=== PASSAGE SHOWN ===
Chapter 4 Flashcards
(13 cards)
Why do non-current assets need to be depreciated?
To spread the cost over its useful life, match the cost to revenue (Matching Principle), and show the true value of assets
Non-current assets lose value due to wear and tear, obsolescence, or usage.
What is the Straight-Line Method of depreciation?
It spreads the cost of the asset evenly over its useful life
Formula: Depreciation per year = (Cost of Asset - Residual Value) / Useful Life (years)
What is the formula for calculating depreciation using the Straight-Line Method?
Depreciation per year = (Cost of Asset - Residual Value) / Useful Life (years)
Example: A machine costing $10,000 with a residual value of $2,000 and a useful life of 4 years results in $2,000 depreciation per year.
How is depreciation calculated using the Reducing-Balance Method?
Depreciation = Net Book Value × Depreciation Rate
This method results in higher depreciation in earlier years.

=== DATA SEGMENT ===
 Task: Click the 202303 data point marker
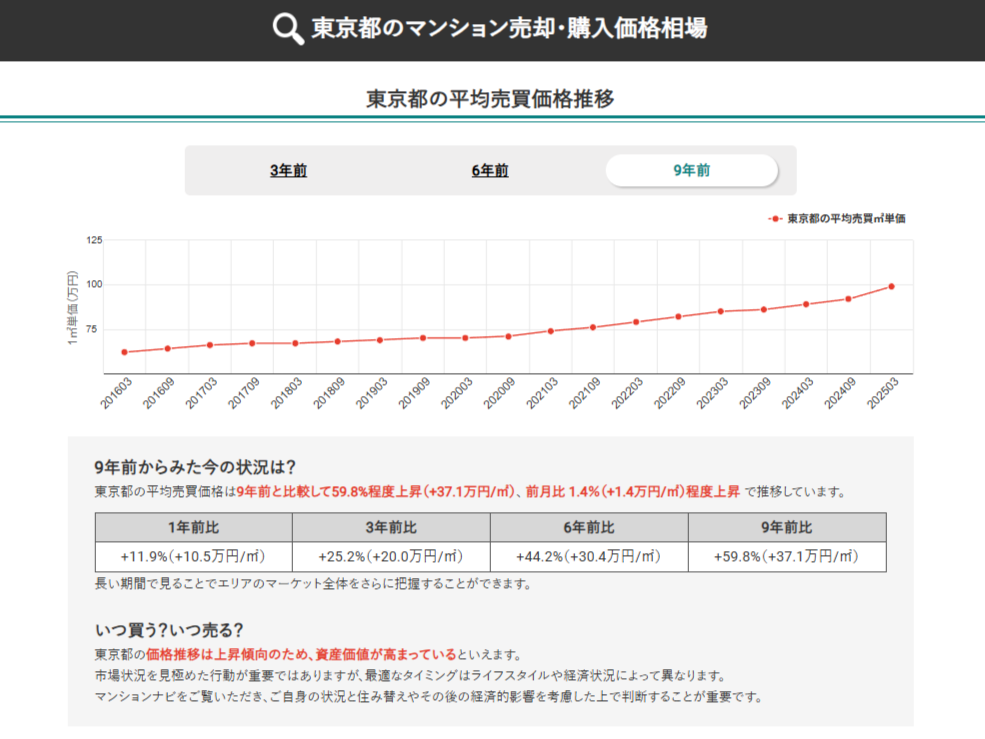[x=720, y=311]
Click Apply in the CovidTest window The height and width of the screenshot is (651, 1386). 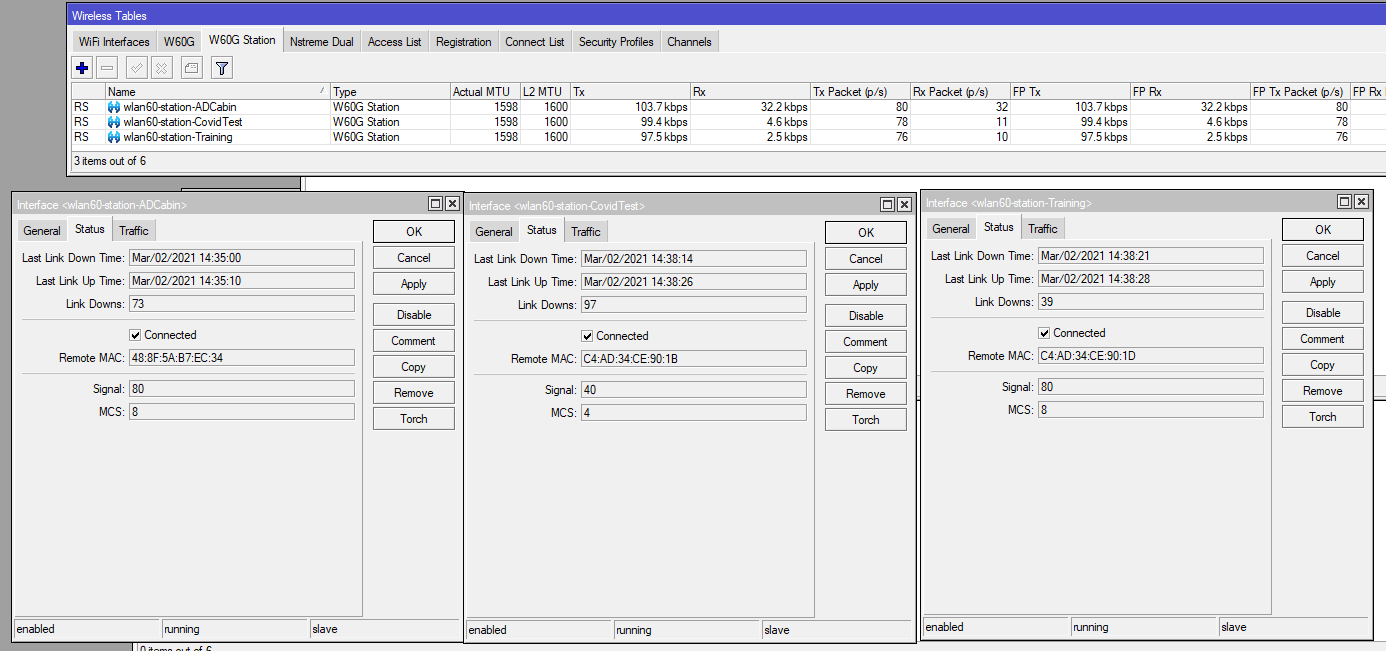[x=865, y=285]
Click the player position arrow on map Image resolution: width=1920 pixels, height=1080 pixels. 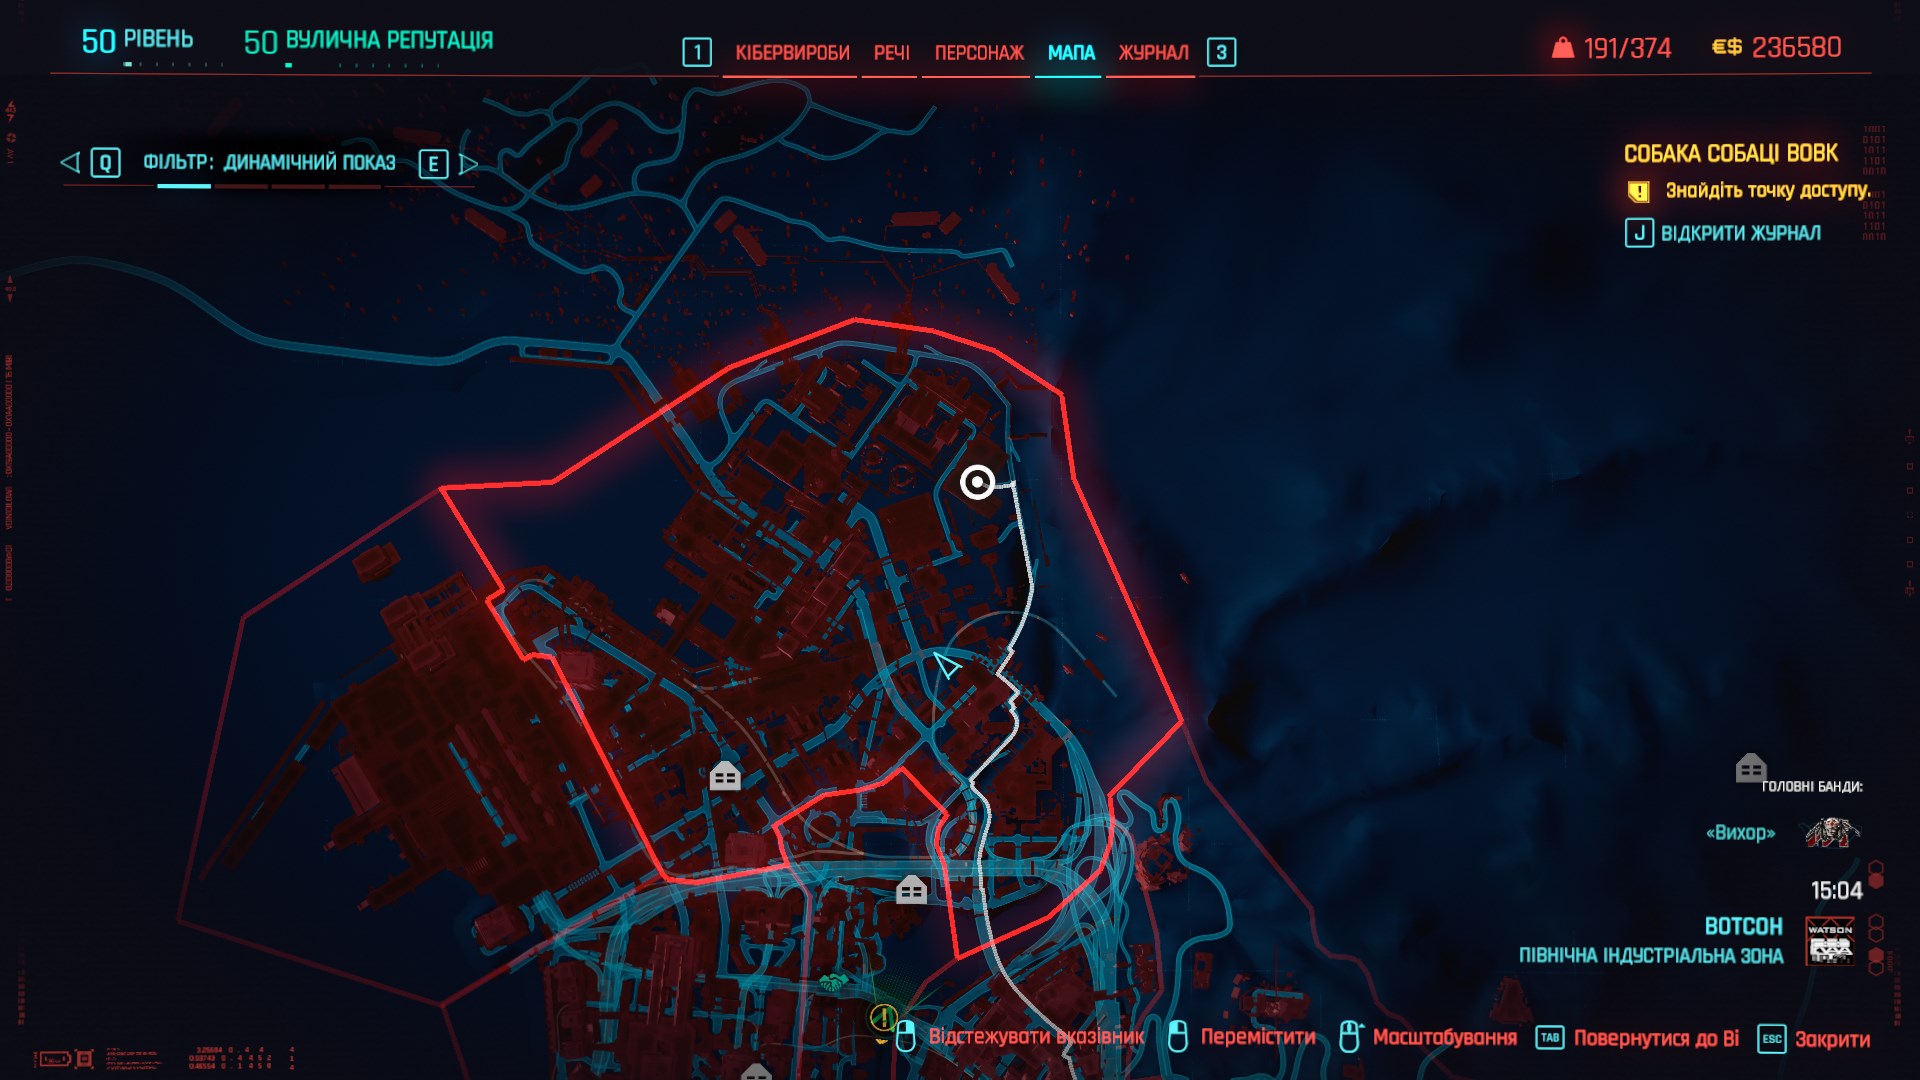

=== TASK REQUIREMENTS ===
Please reproduce the depreciation flashcards word for word, starting at "To spread the" and ending after "the Reducing-Balance Method?".

=== SOLUTION TO THIS EXERCISE ===
To spread the cost over its useful life, match the cost to revenue (Matching Principle), and show the true value of assets
Non-current assets lose value due to wear and tear, obsolescence, or usage.
What is the Straight-Line Method of depreciation?
It spreads the cost of the asset evenly over its useful life
Formula: Depreciation per year = (Cost of Asset - Residual Value) / Useful Life (years)
What is the formula for calculating depreciation using the Straight-Line Method?
Depreciation per year = (Cost of Asset - Residual Value) / Useful Life (years)
Example: A machine costing $10,000 with a residual value of $2,000 and a useful life of 4 years results in $2,000 depreciation per year.
How is depreciation calculated using the Reducing-Balance Method?